(DATA SHOWN)
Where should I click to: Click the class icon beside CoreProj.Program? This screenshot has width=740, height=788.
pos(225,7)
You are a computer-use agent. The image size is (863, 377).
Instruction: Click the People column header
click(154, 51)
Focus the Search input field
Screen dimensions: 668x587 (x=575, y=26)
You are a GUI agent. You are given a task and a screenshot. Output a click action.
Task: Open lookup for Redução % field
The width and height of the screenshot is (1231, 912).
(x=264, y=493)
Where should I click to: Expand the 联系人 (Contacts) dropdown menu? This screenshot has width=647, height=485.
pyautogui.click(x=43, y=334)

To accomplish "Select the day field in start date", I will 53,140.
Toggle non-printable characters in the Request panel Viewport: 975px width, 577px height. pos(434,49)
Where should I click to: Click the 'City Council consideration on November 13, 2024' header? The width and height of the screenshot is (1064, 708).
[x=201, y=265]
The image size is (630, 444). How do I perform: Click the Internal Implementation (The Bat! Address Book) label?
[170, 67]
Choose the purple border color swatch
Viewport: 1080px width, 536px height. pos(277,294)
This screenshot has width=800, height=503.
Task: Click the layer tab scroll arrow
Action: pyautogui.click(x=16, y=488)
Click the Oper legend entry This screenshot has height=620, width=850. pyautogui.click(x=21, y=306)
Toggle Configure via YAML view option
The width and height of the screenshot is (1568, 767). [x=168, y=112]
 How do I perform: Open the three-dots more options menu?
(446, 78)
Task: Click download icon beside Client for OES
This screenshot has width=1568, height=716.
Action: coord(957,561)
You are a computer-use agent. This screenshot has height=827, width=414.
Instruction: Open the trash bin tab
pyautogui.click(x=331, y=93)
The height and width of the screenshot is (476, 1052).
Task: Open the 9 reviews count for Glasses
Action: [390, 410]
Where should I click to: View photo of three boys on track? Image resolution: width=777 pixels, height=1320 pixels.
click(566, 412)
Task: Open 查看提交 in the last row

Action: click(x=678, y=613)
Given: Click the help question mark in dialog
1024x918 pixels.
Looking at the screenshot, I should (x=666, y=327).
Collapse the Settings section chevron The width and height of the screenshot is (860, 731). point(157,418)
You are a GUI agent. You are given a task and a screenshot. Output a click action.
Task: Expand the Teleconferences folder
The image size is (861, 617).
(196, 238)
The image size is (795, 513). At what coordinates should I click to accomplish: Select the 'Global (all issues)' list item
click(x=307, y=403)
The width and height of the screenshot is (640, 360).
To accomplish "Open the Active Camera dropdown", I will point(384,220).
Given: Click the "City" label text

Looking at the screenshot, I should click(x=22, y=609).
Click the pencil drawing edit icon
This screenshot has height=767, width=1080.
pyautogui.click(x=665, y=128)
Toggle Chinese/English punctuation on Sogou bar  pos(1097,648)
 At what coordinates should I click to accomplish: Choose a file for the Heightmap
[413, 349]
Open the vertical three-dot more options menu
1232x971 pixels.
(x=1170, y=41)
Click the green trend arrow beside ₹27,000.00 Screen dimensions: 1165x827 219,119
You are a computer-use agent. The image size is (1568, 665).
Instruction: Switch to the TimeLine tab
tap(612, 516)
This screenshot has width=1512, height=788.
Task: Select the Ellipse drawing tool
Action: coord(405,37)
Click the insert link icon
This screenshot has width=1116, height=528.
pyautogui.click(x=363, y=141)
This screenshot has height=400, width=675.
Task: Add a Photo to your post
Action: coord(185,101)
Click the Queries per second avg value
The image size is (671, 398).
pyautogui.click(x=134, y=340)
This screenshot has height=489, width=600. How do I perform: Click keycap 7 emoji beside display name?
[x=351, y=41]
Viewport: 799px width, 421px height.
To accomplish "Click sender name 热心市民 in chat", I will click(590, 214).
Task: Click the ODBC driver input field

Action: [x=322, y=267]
(End DATA SHOWN)
YOUR ASSIGNMENT: Which lines of the data hold the string "agent"? Return each of them.

RESULT OF THE EXERCISE:
You are a computer-use agent. The image size is (863, 377).
You are a GUI agent. You are given a task and a screenshot. Output a click action.
You are a computer-use agent. This screenshot has height=827, width=414.
You are a GUI agent. You are given a task and a screenshot. Output a click action.
You are a computer-use agent. The image size is (1568, 665).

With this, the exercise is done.